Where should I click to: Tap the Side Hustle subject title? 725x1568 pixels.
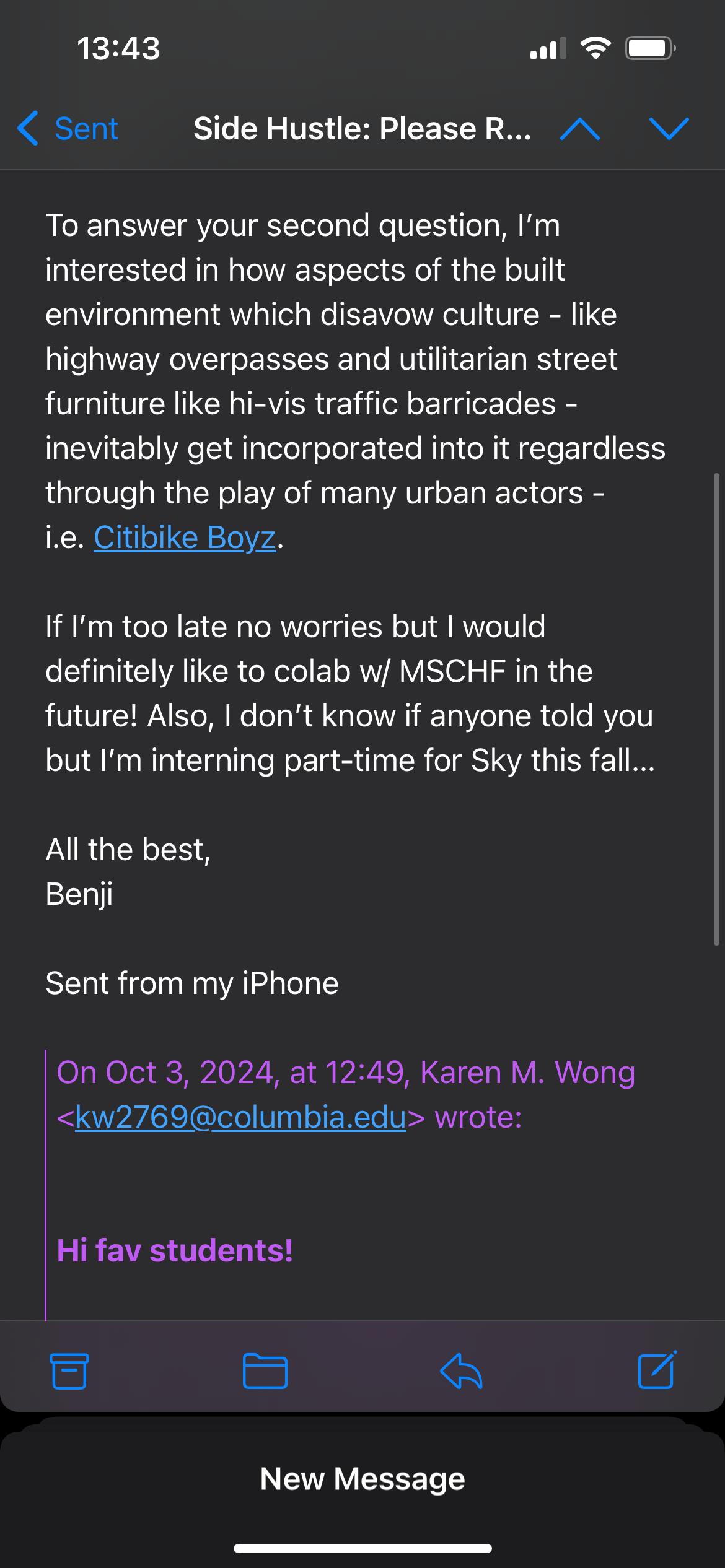click(362, 129)
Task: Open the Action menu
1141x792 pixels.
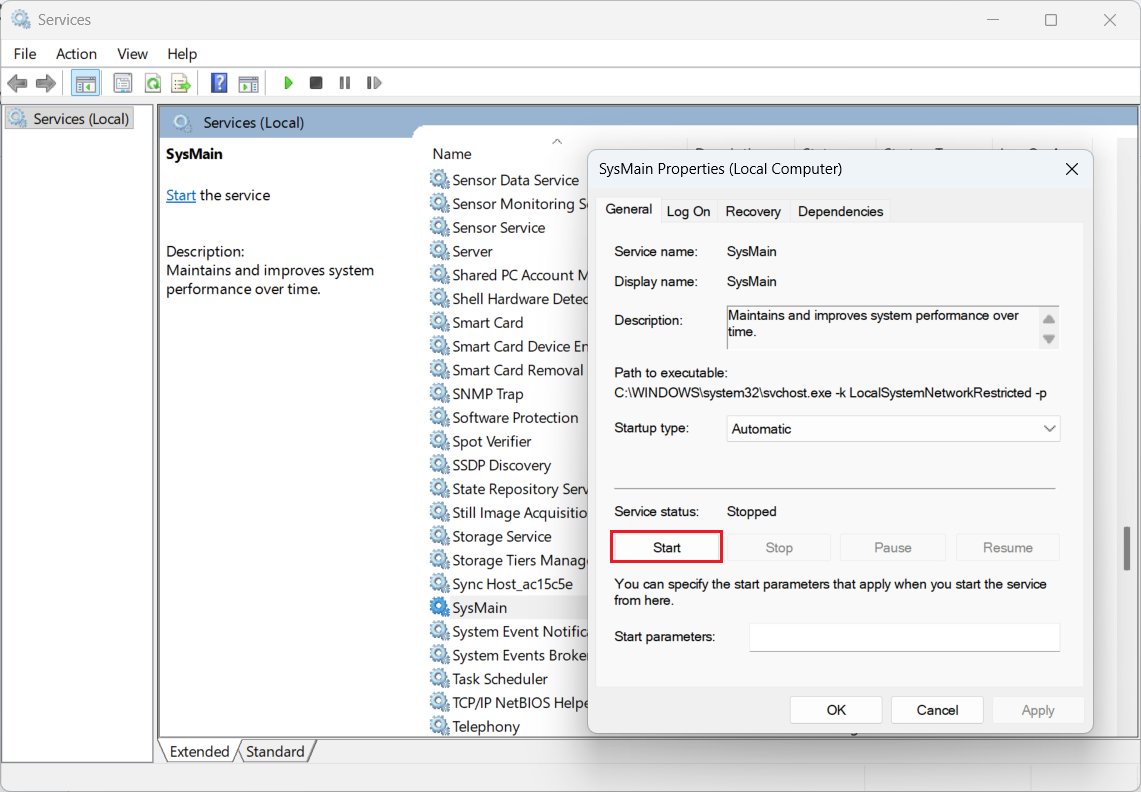Action: (x=76, y=54)
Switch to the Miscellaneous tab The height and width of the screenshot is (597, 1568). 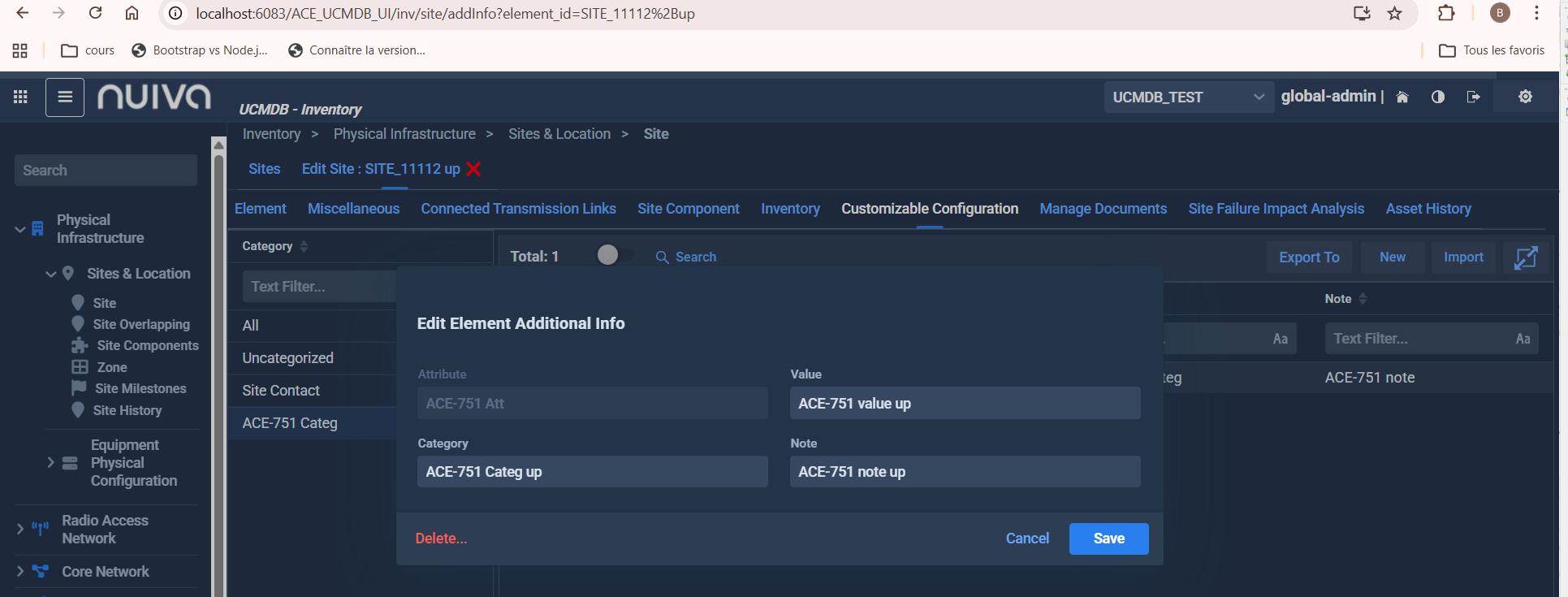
────────────────
Instructions to follow:
What is needed is an exact transcription of every entry, minus the pictures.

Exercise solution:
Where should I click to: Tap the Side Hustle subject title? 725x1568 pixels.
click(362, 129)
Task: Open the Action menu
1141x792 pixels.
Action: (x=76, y=54)
Switch to the Miscellaneous tab The height and width of the screenshot is (597, 1568). 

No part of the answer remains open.